(Items from a data source)
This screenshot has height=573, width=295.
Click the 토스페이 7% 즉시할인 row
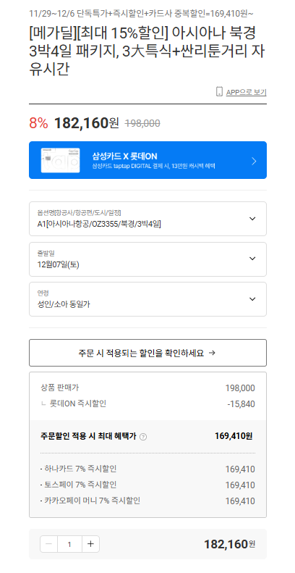tap(148, 485)
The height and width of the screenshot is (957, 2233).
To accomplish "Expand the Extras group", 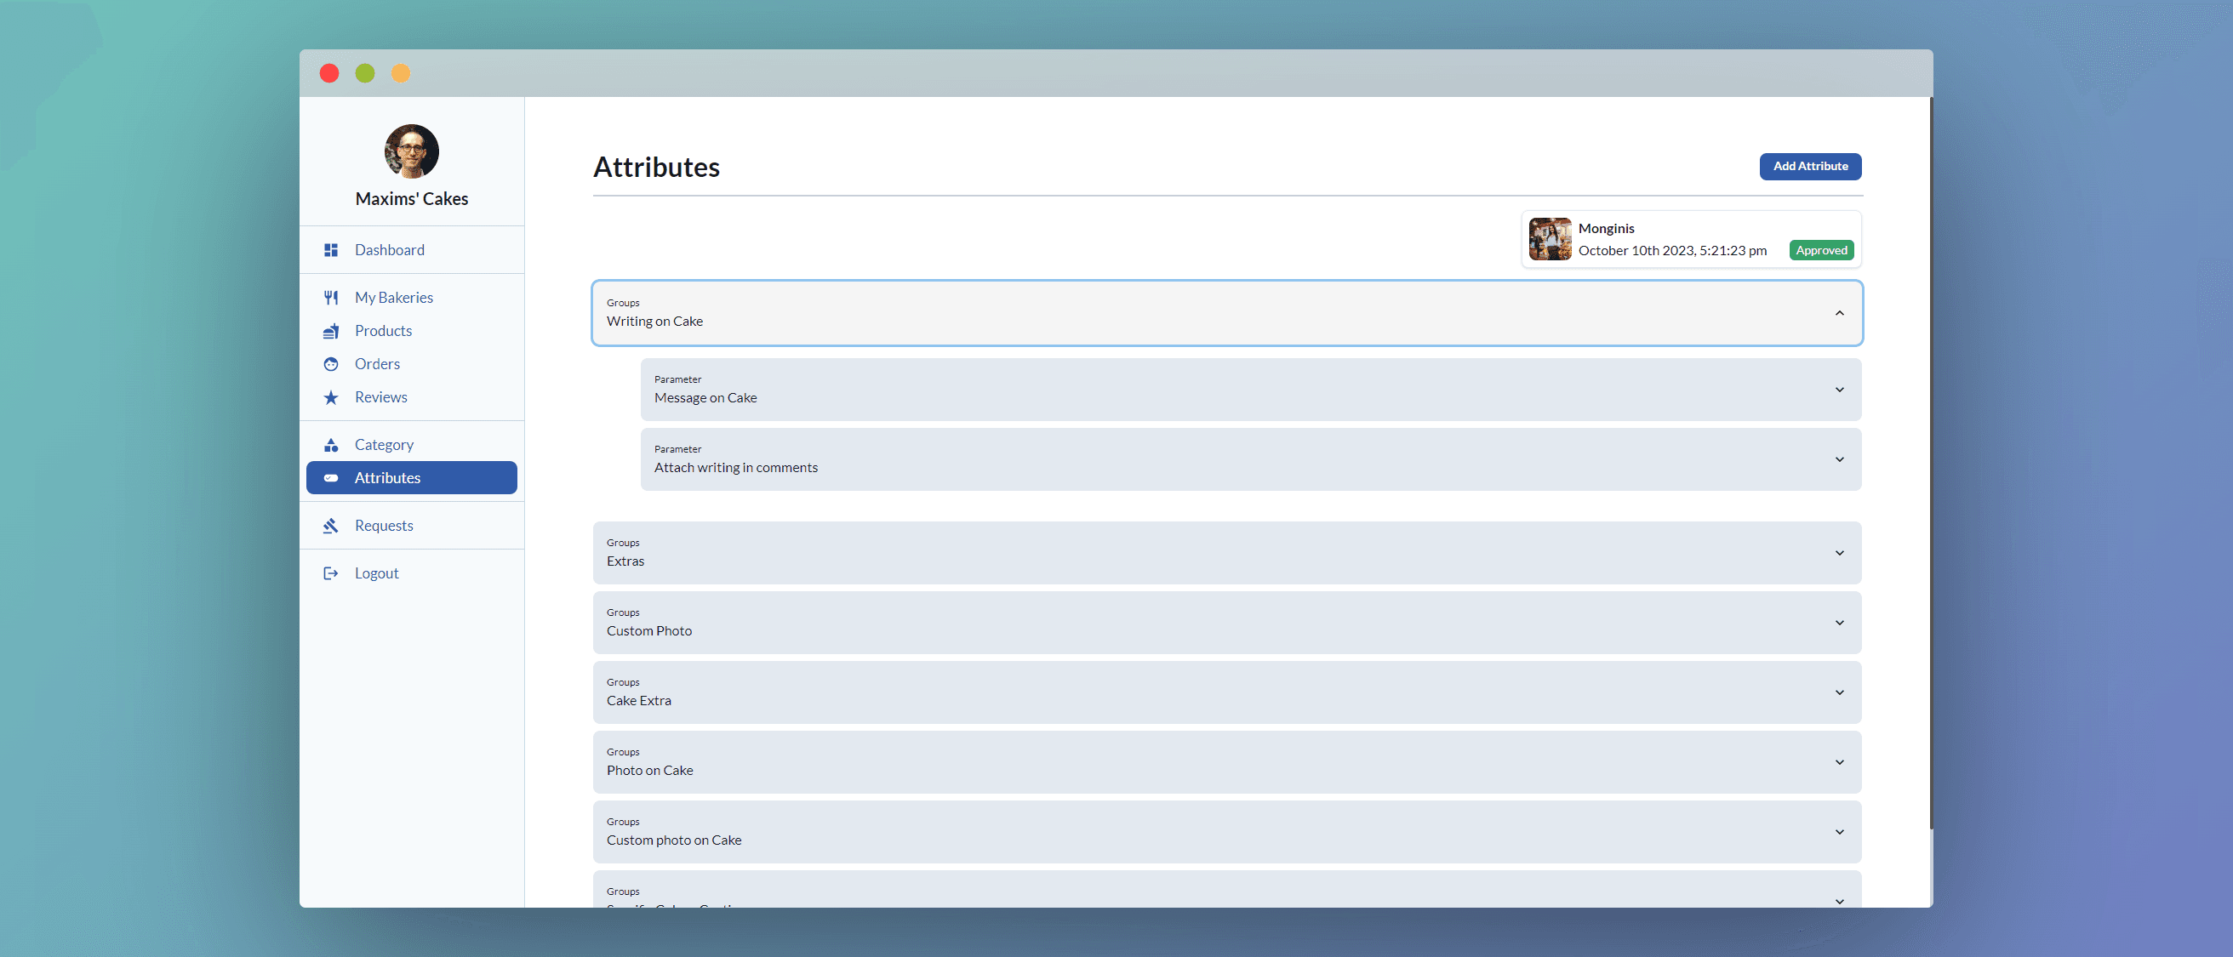I will point(1839,553).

§ **TO DO**:
Count the rows above that contain the word "width", and give only the number.

§ **REPLY**:
2